[Stored data entries]
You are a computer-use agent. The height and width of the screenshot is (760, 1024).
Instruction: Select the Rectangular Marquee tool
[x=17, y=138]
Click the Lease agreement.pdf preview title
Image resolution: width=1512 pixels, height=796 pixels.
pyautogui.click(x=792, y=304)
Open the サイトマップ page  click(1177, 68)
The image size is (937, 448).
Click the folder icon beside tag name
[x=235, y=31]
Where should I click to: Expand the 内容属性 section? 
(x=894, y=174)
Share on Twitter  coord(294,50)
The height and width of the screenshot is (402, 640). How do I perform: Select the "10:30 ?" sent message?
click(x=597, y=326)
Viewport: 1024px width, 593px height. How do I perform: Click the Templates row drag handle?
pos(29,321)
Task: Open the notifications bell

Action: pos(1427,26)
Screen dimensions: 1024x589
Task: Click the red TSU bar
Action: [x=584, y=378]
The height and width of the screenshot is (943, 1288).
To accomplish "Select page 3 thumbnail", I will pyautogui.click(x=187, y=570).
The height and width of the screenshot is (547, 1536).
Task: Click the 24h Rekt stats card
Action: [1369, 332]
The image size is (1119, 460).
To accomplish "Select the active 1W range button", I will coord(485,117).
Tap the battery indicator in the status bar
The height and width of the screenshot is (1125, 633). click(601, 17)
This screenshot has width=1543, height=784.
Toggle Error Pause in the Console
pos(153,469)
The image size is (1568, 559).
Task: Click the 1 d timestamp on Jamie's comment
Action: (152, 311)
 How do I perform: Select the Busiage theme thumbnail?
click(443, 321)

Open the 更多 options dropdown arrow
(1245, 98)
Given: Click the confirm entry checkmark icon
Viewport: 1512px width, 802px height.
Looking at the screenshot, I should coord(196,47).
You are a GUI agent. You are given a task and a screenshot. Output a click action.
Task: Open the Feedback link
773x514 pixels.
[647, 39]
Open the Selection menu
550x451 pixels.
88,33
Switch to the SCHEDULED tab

WORK INSTRUCTION => An exact copy of the lines from the one with "Toggle Error Pause in the Console" to the final line of the entries is all that the answer should hold.

RESPONSE TO THIS TASK =>
Toggle Error Pause in the Console
pos(153,469)
The image size is (1568, 559).
Task: Click the 1 d timestamp on Jamie's comment
Action: (152, 311)
 How do I perform: Select the Busiage theme thumbnail?
click(443, 321)

Open the 更多 options dropdown arrow
(1245, 98)
Given: Click the confirm entry checkmark icon
Viewport: 1512px width, 802px height.
Looking at the screenshot, I should coord(196,47).
You are a GUI agent. You are given a task and a screenshot. Output a click action.
Task: Open the Feedback link
773x514 pixels.
[647, 39]
Open the Selection menu
550x451 pixels.
88,33
Switch to the SCHEDULED tab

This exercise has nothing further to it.